UC Davis students reflect on 2020, hopes for 2021

UC Davis students reflect on 2020, hopes for 2021

Photo Credits: Cathy Tang / Aggie

With the start of 2021, students discuss 2020 and their hopes for the new year

Last year the headlines, events and conversations all told the same story: 2020 has been a year like no other. From N95 masks to protests to elections to new online realities, everyone adjusted to ever-evolving circumstances this year. Now at the very beginning of 2021, UC Davis students share their experiences from 2020. 

Ananya Srinivas, a second-year chemical engineering major, began 2020 with an adjustment that many freshmen faced. 

“My year as a whole started off on the wrong foot since I had to move out of my dorm and back into my house, making my life feel as if it was on pause,” Srinivas said via email. “However, as the year progressed, I actually became much closer to the people in my life and learned to take quarantine and all of 2020 as a blessing.”

While moving back home was an unexpected change, Srinivas found herself discovering the importance of family during the pandemic. 

“Since quarantine limited talking to others, my immediate family and I started to become closer by eating dinners together again, taking our dogs on walks and just talking to each other more since we were all working from home,” Srinivas said via email. 

She moved into an apartment in Davis at the start of the school year, and shared that she consequently developed a newfound sense of independence. Looking ahead to 2021, Srinivas stated that she has many hopes and resolutions for a brighter year, including the hope that the effects of the pandemic will subside.

“My new year’s resolutions are to spend less time on my phone and put more time into my hobbies like painting and learning the piano,” Srinivas said via email. “I also aim to go outside on runs more often than I currently do.”

Similar to Srinivas, Isabella Bianchi, a second-year electrical engineering major, learned the importance of connections during quarantine. 

“My takeaways from 2020 are how important staying connected, paying attention and gratitude are,” Bianchi said via email. “Staying connected was vital for me to not slip […] inside myself and let the time go by unnoticed. Similarly, it was important for me to pay attention to the small things, like the leaves on the trees during a walk or a squirrel on the fence.”

After saying a sad goodbye to her roommates at the end of Winter Quarter, Bianchi moved back home and decided to take a break from school during spring quarter. 

“I had two amazing roommates and we had a lot of fun together, so I miss dorm life for sure,” Bianchi said via email. “We all went through a collective grieving when we realized that Spring Quarter together […] wouldn’t happen.” 

After summer, Bianchi returned back to Davis for Fall Quarter. With three out of her four housemates gone for the term, however, Bianchi found herself isolated once again. 

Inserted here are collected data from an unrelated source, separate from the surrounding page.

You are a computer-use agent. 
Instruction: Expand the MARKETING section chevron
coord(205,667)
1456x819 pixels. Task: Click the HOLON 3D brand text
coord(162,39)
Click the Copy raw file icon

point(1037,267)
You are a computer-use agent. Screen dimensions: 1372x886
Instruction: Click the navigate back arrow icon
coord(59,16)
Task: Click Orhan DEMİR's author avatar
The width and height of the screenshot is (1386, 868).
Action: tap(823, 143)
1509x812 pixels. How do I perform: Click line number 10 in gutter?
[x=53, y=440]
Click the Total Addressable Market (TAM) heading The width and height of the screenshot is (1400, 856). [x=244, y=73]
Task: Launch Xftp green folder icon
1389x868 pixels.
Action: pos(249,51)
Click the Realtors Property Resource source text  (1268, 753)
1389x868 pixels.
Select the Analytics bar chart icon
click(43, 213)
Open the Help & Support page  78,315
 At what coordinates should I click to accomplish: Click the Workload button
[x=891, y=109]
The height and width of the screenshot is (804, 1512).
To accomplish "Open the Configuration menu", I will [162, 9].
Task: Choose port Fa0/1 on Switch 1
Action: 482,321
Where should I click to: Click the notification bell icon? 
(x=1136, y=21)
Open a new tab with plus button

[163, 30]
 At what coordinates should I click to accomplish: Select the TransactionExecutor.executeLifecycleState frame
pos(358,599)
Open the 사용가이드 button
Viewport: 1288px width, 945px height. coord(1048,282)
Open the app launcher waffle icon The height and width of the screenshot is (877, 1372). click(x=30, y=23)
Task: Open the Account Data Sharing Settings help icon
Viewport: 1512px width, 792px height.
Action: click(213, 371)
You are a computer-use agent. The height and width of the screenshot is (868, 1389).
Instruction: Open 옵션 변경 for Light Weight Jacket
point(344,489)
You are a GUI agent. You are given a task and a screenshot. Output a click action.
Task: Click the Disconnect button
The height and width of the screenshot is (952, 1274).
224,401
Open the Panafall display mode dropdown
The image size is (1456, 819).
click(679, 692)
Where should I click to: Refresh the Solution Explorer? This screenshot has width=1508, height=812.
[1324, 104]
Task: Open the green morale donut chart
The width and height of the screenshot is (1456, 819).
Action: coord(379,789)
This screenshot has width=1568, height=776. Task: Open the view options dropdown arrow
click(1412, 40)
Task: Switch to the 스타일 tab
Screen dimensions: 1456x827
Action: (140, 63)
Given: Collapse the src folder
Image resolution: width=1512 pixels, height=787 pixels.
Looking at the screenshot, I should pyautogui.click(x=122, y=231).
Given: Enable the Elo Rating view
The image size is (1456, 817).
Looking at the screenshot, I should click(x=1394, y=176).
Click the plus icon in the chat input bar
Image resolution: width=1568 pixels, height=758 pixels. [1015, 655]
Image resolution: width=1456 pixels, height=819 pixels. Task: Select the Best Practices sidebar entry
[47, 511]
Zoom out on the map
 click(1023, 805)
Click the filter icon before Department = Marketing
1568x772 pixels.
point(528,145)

“The house felt big and empty,” Bianchi said via email. “I spent most of my time in my room doing online classes, studying and eating food. Cooking and going on walks were my ways of ‘getting out.’ Overall, even though I wasn’t completely alone, I felt pretty lonely everywhere I lived. There just weren’t that many people to see or things to do. It could be overwhelming spending so much time with myself.”

Bianchi shared that she doesn’t have high hopes for 2021. She is unsure of when life will return to normalcy, and pointed out that the pandemic has brought a lot of issues to the forefront that will dictate future conversations. Despite reservations, Bianchi shared that she still has personal goals for the new year.

“I’m hoping to be very productive in 2021,” Bianchi said via email. “I’m motivated to catch up on school and pursue more opportunities since I feel like I lagged behind in 2020. I want to change my major, really focus on my studies, exercise at home and continue to stay connected with my friends and family. I also want to work on my mental health.”

For Marielle Allen, a second-year cognitive science major, her experiences in 2020 have caused her to be thankful for what she has. 

“Making sure to make the most of your time and be thankful for whatever you do have is important,” Allen said.

Despite her overall feelings of gratitude for the good things in her life, Allen described her year as “turbulent.” After leaving the dorms in March because of COVID-19, Allen stayed in her parents’ home and remained there for the rest of the year to participate in school online. 

Looking forward, she stated that 2021 will be an “introspective” year, as she believes many will realize that they want to better themselves and achieve goals related to personal growth. Additionally, Allen hopes that in the future everyone will be careful and take proper safety precautions regarding the COVID-19 pandemic as it continues into 2021. 

“My main hopes are that people are cognizant and aware and concerned for others and for public health in general,” Allen said. “[I’m] hoping that all of us students get the vaccine and that overall it’s just a more positive year.”